[Saved entries]
● ● ● ● ● ● ●

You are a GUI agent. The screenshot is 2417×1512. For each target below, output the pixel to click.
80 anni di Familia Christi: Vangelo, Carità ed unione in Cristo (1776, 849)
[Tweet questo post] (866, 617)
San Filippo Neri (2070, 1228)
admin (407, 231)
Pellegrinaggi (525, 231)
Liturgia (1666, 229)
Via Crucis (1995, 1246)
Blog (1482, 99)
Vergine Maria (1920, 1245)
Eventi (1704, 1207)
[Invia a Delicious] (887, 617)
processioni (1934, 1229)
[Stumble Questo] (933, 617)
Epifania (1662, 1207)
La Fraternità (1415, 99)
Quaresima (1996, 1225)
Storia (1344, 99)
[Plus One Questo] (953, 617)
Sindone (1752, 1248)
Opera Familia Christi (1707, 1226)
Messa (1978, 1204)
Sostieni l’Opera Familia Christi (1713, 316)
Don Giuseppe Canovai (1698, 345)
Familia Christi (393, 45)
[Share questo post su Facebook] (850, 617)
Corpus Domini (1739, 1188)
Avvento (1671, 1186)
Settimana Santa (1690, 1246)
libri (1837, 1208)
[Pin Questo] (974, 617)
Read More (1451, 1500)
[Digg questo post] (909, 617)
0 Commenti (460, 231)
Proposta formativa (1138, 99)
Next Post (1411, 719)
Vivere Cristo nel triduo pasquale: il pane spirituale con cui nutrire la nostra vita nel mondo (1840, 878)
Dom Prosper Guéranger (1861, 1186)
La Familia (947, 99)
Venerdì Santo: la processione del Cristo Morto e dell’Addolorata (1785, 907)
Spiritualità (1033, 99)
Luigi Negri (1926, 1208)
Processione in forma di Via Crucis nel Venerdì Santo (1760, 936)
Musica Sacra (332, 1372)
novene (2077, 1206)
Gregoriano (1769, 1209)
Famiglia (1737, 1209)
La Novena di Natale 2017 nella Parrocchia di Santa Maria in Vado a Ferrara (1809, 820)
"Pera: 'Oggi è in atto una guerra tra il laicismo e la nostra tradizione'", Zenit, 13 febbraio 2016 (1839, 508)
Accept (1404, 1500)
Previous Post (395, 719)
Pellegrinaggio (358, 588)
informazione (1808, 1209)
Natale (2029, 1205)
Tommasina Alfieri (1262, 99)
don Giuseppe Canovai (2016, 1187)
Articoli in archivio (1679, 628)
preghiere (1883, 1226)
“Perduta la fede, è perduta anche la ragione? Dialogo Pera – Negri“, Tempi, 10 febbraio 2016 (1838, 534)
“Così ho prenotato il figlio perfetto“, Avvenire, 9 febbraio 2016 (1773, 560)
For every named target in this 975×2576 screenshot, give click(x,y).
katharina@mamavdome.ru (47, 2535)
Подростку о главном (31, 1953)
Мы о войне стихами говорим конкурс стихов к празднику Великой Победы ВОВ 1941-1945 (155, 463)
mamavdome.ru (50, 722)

● ● ● ● ● ● ●

[Task prompt]: Produce only the lines from the line containing "San Filippo Neri (2070, 1228)" through the line containing "Natale (2029, 1205)", inclusive of both, exactly as they stand in the entries above.

[Finished exercise]:
San Filippo Neri (2070, 1228)
admin (407, 231)
Pellegrinaggi (525, 231)
Liturgia (1666, 229)
Via Crucis (1995, 1246)
Blog (1482, 99)
Vergine Maria (1920, 1245)
Eventi (1704, 1207)
[Invia a Delicious] (887, 617)
processioni (1934, 1229)
[Stumble Questo] (933, 617)
Epifania (1662, 1207)
La Fraternità (1415, 99)
Quaresima (1996, 1225)
Storia (1344, 99)
[Plus One Questo] (953, 617)
Sindone (1752, 1248)
Opera Familia Christi (1707, 1226)
Messa (1978, 1204)
Sostieni l’Opera Familia Christi (1713, 316)
Don Giuseppe Canovai (1698, 345)
Familia Christi (393, 45)
[Share questo post su Facebook] (850, 617)
Corpus Domini (1739, 1188)
Avvento (1671, 1186)
Settimana Santa (1690, 1246)
libri (1837, 1208)
[Pin Questo] (974, 617)
Read More (1451, 1500)
[Digg questo post] (909, 617)
0 Commenti (460, 231)
Proposta formativa (1138, 99)
Next Post (1411, 719)
Vivere Cristo nel triduo pasquale: il pane spirituale con cui nutrire la nostra vita nel mondo (1840, 878)
Dom Prosper Guéranger (1861, 1186)
La Familia (947, 99)
Venerdì Santo: la processione del Cristo Morto e dell’Addolorata (1785, 907)
Spiritualità (1033, 99)
Luigi Negri (1926, 1208)
Processione in forma di Via Crucis nel Venerdì Santo (1760, 936)
Musica Sacra (332, 1372)
novene (2077, 1206)
Gregoriano (1769, 1209)
Famiglia (1737, 1209)
La Novena di Natale 2017 nella Parrocchia di Santa Maria in Vado a Ferrara (1809, 820)
"Pera: 'Oggi è in atto una guerra tra il laicismo e la nostra tradizione'", Zenit, 13 febbraio 2016 (1839, 508)
Accept (1404, 1500)
Previous Post (395, 719)
Pellegrinaggio (358, 588)
informazione (1808, 1209)
Natale (2029, 1205)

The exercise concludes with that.